*Set task*.
Present the lines from the one containing "How do I perform: Visit" through the end of the lines as a Markdown table with the columns Row and Line. Omit blank lines.

*Listed entries*.
%%
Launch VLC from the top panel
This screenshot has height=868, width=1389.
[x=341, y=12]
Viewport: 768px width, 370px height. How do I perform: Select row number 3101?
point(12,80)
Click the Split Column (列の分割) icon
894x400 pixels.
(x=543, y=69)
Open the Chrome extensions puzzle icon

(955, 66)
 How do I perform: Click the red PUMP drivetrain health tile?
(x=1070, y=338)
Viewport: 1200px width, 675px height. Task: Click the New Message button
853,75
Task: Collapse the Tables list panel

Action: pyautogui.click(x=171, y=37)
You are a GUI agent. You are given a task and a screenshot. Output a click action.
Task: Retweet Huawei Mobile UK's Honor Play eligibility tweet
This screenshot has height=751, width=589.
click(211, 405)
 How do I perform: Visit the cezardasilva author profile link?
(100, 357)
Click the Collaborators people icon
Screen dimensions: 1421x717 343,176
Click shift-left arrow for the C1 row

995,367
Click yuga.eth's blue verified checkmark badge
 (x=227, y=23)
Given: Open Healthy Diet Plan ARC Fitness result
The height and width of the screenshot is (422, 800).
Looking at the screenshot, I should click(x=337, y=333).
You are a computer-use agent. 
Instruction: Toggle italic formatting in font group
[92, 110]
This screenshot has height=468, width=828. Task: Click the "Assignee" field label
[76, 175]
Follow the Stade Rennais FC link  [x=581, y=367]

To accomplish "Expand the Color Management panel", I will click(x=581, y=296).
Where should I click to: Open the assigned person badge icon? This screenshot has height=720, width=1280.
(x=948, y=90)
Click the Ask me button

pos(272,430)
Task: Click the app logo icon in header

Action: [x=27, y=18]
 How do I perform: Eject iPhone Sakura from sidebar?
%%
*Exercise response*.
| Row | Line |
|---|---|
| 1 |  How do I perform: Visit the cezardasilva author profile link? |
| 2 | (100, 357) |
| 3 | Click the Collaborators people icon |
| 4 | Screen dimensions: 1421x717 343,176 |
| 5 | Click shift-left arrow for the C1 row |
| 6 | 995,367 |
| 7 | Click yuga.eth's blue verified checkmark badge |
| 8 |  (x=227, y=23) |
| 9 | Given: Open Healthy Diet Plan ARC Fitness result |
| 10 | The height and width of the screenshot is (422, 800). |
| 11 | Looking at the screenshot, I should click(x=337, y=333). |
| 12 | You are a computer-use agent.  |
| 13 | Instruction: Toggle italic formatting in font group |
| 14 | [92, 110] |
| 15 | This screenshot has height=468, width=828. Task: Click the "Assignee" field label |
| 16 | [76, 175] |
| 17 | Follow the Stade Rennais FC link  [x=581, y=367] |
| 18 | To accomplish "Expand the Color Management panel", I will click(x=581, y=296). |
| 19 | Where should I click to: Open the assigned person badge icon? This screenshot has height=720, width=1280. |
| 20 | (x=948, y=90) |
| 21 | Click the Ask me button |
| 22 | pos(272,430) |
| 23 | Task: Click the app logo icon in header |
| 24 | Action: [x=27, y=18] |
| 25 |  How do I perform: Eject iPhone Sakura from sidebar? |